(Stored items)
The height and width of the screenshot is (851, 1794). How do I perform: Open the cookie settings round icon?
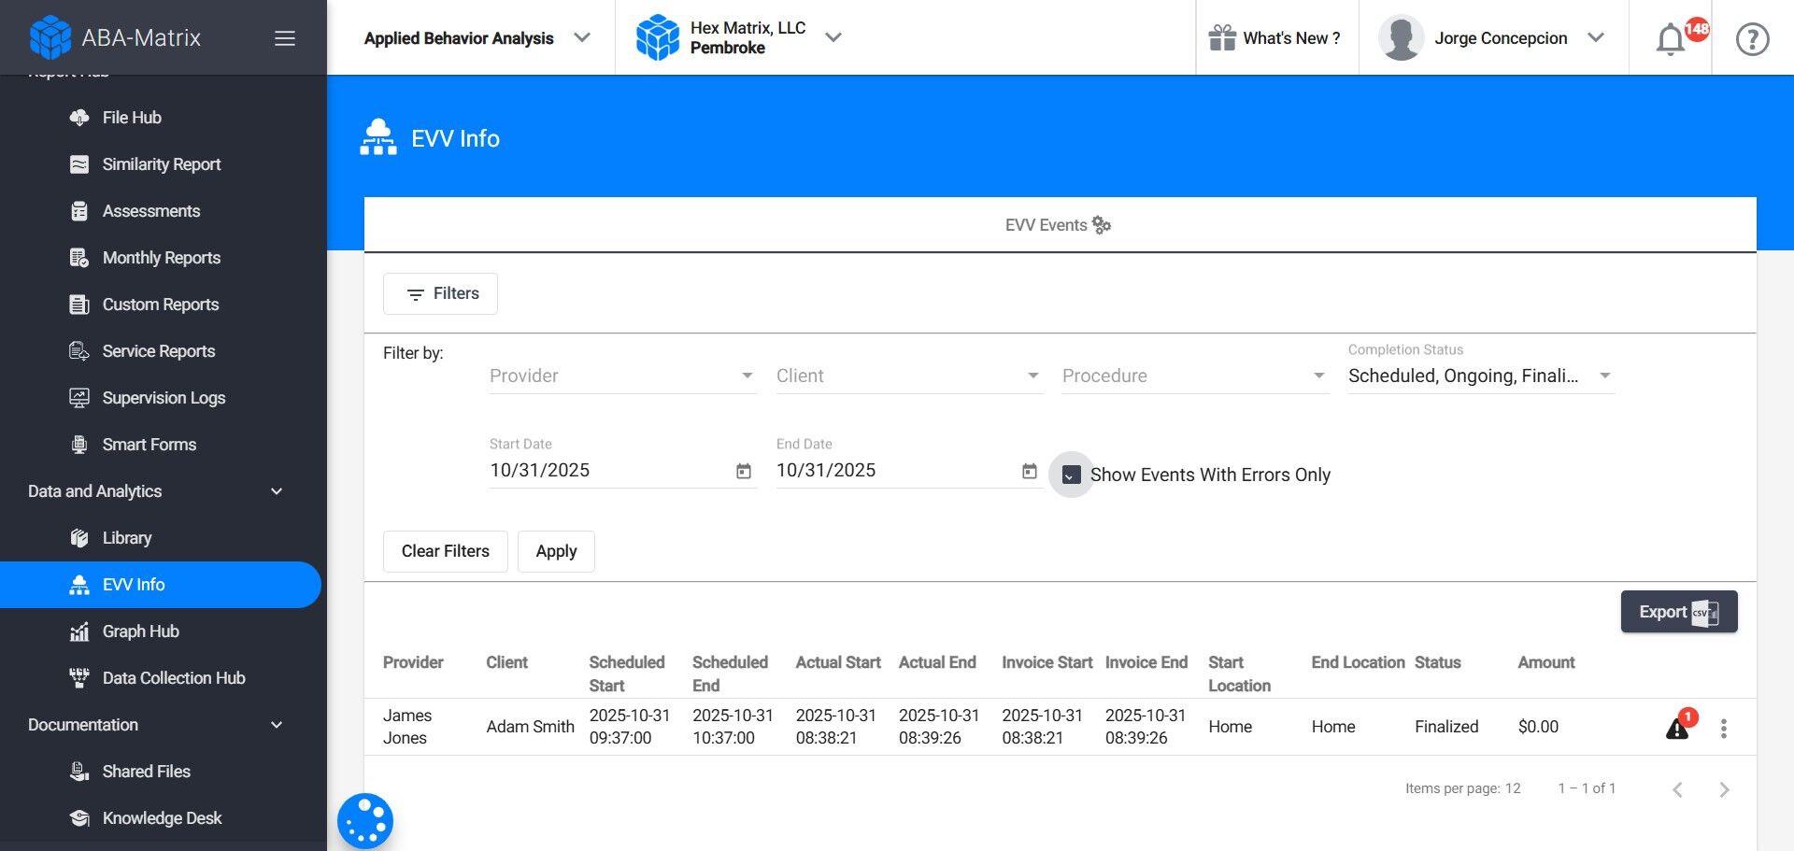(365, 821)
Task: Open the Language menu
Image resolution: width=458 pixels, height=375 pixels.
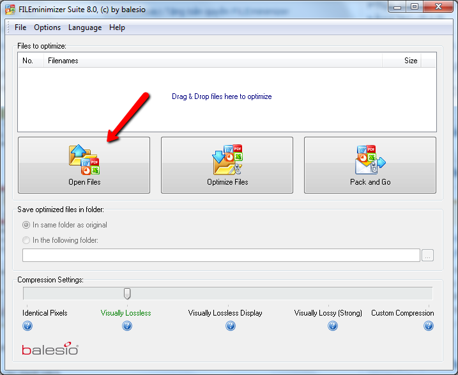Action: pos(85,27)
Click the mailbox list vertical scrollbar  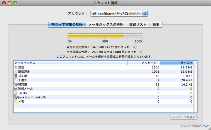tap(196, 89)
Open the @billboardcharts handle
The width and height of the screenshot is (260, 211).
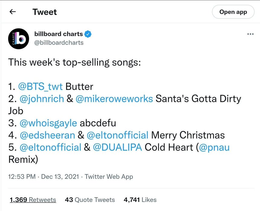point(59,43)
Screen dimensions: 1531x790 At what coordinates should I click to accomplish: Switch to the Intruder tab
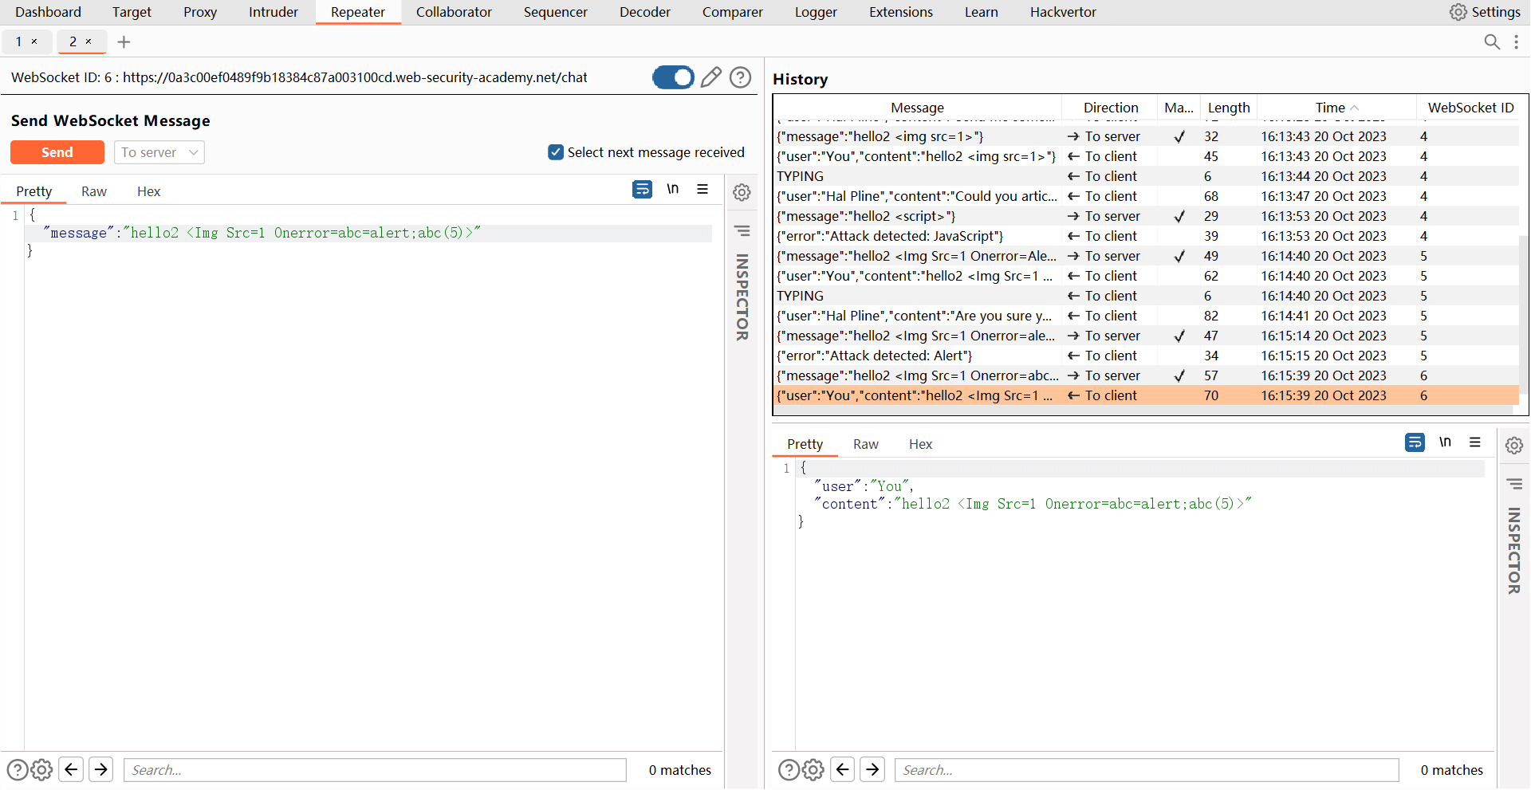[273, 12]
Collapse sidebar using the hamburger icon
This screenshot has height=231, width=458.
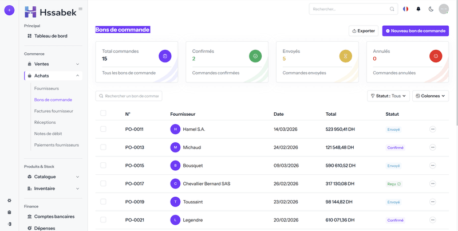(80, 9)
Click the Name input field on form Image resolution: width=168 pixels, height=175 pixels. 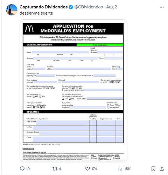pyautogui.click(x=60, y=52)
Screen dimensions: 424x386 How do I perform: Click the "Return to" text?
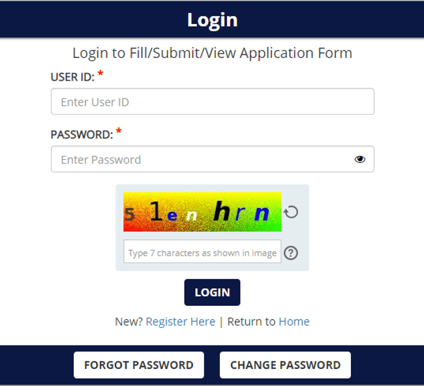(251, 321)
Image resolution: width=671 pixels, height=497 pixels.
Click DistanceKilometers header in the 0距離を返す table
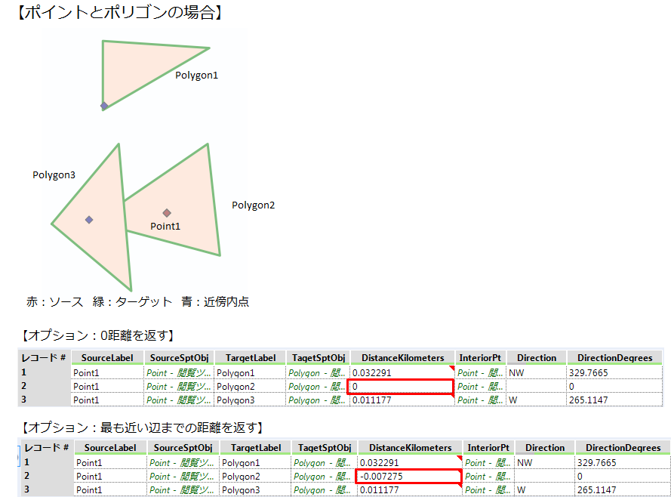(x=402, y=358)
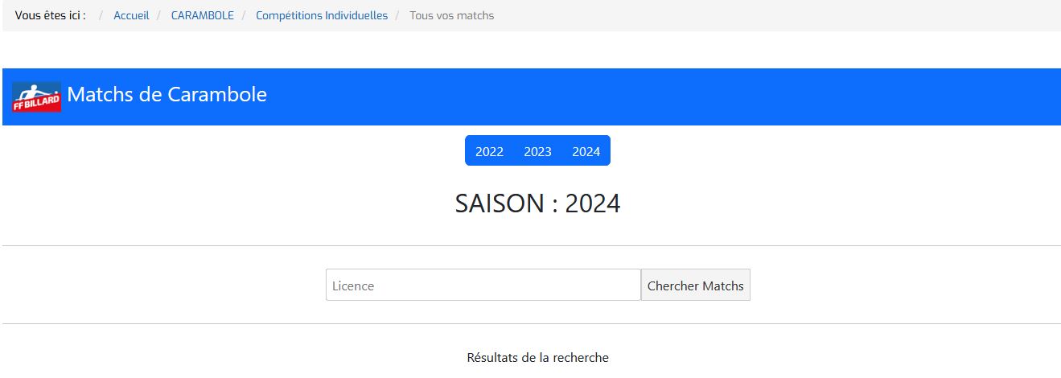Focus the Licence input field
This screenshot has width=1061, height=378.
point(483,286)

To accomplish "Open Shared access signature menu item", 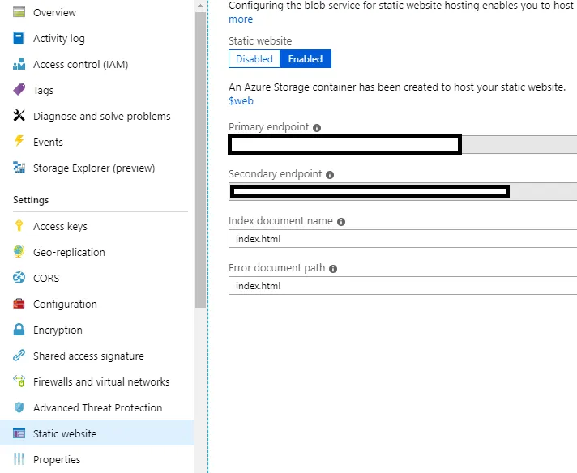I will tap(88, 356).
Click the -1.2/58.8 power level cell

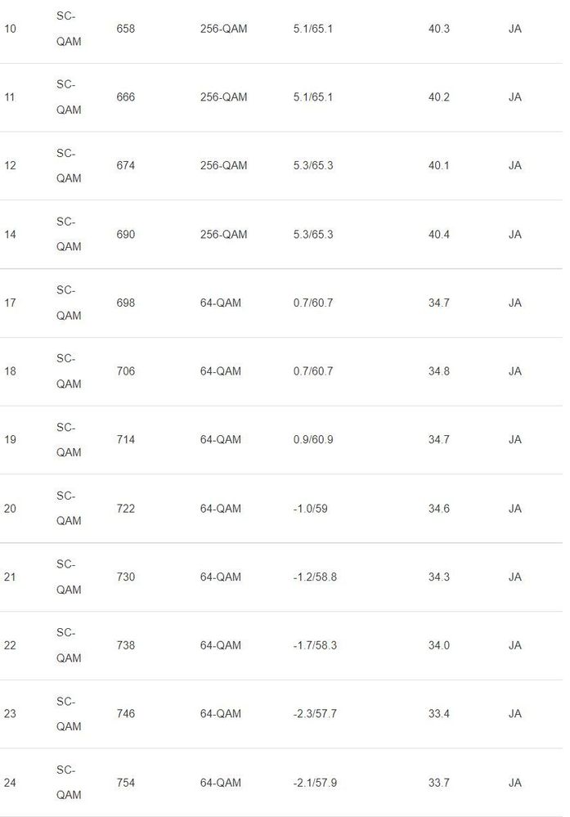click(x=315, y=577)
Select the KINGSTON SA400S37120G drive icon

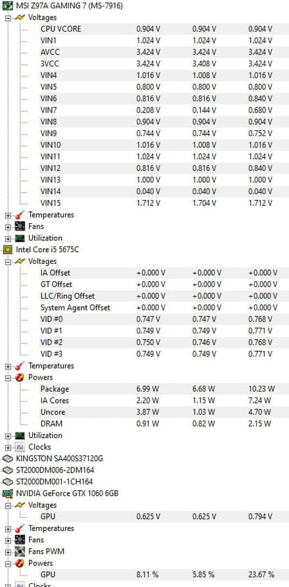pos(7,459)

*What this task involves:*
Reproduce the final stretch of lines exactly: the line containing "Click the -1.2/58.8 power level cell" through the last line of the data, both included. Pictures do not belong in the copy.

*Task output:*
Click the -1.2/58.8 power level cell

click(x=315, y=577)
Select the KINGSTON SA400S37120G drive icon

pos(7,459)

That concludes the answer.